The bill would also limit federal firefighters’ workweeks to 60 hours, rather than the current 72 hours. If the legislation is enacted, the Office of Personnel Management would have one year to implement the cap on the maximum workweek hours for the front line federal employees.

The changes included in the legislation would help with maintaining federal firefighting staff, which has been a significant challenge in recent years, according to NFFE National President Randy Erwin.

“At a time when federal agencies are struggling to recruit and retain firefighters, this will go a long way to keeping crews fully staffed and capable of completing their missions,” Erwin said in an email to Federal News Network. “We owe it to our dedicated federal firefighters to provide them with a fair wage, manageable work hours and a fair pension when they retire.”

In other recent efforts to support federal firefighters, bipartisan lawmakers voted to pass a separate bill, the Federal Firefighter Fairness Act, as part of the fiscal 2023 National Defense Authorization Act. The legislation offers workers’ compensation to federal firefighters for cardiovascular disease, certain types of cancer and other infectious diseases — all of which are common for firefighters to get after years on the job.

Renewed bills would impact law enforcement officers

Similarly, another reintroduced bill would change how retirement benefits are calculated for federal law enforcement officers and other federal first responders.

The Law Enforcement Officer Fair Retirement Act, which Rep. Bill Pascrell (D-N.J.) re-introduced on March 1, would count overtime hours toward retirement benefits, specifically for federal law enforcement officers. If enacted, OPM would have one year to publish regulations on the changes.

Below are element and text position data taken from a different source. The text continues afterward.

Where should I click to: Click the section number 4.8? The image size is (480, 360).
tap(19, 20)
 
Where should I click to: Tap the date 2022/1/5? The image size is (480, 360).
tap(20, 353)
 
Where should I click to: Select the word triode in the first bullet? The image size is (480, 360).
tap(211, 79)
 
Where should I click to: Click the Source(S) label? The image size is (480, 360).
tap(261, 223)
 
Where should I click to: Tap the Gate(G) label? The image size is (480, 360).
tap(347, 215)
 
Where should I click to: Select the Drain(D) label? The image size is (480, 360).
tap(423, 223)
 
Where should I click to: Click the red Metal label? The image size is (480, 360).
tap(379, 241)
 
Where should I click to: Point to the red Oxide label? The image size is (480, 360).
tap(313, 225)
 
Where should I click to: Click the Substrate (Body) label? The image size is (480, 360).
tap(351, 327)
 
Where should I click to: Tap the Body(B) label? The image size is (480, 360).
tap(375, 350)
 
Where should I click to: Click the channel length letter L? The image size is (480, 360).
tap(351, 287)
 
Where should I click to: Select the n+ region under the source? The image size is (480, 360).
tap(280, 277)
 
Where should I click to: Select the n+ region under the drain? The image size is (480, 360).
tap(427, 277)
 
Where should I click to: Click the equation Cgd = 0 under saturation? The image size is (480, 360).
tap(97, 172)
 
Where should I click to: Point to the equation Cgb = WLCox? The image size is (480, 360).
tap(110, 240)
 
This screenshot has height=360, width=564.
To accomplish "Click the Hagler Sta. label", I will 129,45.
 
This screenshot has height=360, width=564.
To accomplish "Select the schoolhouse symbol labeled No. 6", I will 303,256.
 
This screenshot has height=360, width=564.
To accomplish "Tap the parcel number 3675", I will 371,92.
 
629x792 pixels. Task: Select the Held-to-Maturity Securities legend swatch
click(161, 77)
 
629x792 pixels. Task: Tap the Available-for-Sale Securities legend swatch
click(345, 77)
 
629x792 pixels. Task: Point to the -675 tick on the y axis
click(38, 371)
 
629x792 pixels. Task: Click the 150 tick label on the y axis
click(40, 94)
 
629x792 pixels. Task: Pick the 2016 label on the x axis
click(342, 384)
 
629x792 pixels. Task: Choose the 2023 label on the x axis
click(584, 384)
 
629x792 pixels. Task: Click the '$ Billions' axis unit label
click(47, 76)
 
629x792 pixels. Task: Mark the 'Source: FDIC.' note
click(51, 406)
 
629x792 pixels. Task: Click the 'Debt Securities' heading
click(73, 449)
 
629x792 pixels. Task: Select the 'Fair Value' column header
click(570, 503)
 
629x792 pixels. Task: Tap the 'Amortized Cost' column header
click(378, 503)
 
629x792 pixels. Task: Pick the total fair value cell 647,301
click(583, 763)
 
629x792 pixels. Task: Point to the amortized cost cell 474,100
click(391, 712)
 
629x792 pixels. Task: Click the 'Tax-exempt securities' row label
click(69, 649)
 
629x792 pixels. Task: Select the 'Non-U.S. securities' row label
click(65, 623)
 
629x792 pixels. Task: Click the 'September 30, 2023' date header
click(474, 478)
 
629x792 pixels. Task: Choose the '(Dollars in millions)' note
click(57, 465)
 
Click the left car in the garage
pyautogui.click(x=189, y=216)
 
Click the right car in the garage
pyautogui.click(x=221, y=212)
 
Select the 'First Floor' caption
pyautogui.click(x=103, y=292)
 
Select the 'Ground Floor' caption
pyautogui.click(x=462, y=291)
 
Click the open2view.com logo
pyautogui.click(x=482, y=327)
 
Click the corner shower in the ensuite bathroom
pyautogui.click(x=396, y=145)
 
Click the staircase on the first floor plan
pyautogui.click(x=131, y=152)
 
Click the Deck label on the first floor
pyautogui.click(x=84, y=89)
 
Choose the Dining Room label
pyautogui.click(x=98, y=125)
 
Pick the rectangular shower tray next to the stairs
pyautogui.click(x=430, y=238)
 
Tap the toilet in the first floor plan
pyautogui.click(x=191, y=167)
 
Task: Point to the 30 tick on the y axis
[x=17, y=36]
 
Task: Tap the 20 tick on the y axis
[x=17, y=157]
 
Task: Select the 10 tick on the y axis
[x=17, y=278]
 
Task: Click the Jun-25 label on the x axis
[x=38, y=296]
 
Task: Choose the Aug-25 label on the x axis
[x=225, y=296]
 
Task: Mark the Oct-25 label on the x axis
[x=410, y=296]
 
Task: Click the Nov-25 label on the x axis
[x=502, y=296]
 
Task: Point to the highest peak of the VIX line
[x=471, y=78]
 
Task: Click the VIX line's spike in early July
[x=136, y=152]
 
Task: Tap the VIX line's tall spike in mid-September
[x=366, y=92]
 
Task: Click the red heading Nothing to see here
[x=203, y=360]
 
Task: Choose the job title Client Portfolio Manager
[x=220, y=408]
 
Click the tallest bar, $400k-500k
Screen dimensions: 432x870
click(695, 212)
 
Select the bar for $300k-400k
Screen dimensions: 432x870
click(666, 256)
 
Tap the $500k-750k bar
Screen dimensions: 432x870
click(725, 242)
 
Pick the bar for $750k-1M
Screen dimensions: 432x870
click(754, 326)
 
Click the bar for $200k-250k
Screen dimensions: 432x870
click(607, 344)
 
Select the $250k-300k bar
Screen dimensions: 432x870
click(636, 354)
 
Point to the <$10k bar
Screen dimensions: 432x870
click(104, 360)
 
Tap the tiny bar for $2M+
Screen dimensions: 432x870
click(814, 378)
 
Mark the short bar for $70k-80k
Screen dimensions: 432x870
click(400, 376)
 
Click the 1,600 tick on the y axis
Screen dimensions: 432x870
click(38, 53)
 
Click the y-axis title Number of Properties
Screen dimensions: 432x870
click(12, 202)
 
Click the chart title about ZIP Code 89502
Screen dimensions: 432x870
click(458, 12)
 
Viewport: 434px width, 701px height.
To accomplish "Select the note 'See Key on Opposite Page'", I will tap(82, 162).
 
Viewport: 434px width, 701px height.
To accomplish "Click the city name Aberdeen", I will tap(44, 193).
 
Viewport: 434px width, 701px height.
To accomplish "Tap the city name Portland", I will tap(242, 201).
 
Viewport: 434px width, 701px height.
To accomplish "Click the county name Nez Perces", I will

“This would ensure all overtime hours worked are counted when calculating retirement benefits for federal law enforcement officers,” Pascrell said in a March 1 press statement.

And separately, another bill would alter the definition of federal law enforcement officers to include a broader range of federal positions.

The Law Enforcement Officers Equity Act, which Pascrell also introduced, would impact about 30,000 federal employees. It would count, for instance, police officers who work at the Department of Veterans Affairs as federal law enforcement officers.

By expanding the position’s definition, more front line employees would be eligible for 6(c) retirement benefits, which most law enforcement officers already receive. Specifically, 6(c) retirement benefits let employees retire after 20 years of service at or after reaching age 50, or after 25 years of service at any age.

The legislation has bipartisan support, as well as backing from several federal advocacy organizations. Reps. Don Bacon (R-Neb.), Brian Fitzpatrick (R-Pa.) and Gerry Connolly (D-Va.) are the bill’s original cosponsors.

“The current federal retirement system penalizes officers who work beyond their normal hours to ensure the safety and security of the American people. This has a negative impact on morale within law enforcement and disincentivizes dedicated service,” FLEOA President Larry Cosme said in a press statement. “This is a small but significant step toward addressing a legacy of disparate treatment for federal law enforcement professionals.”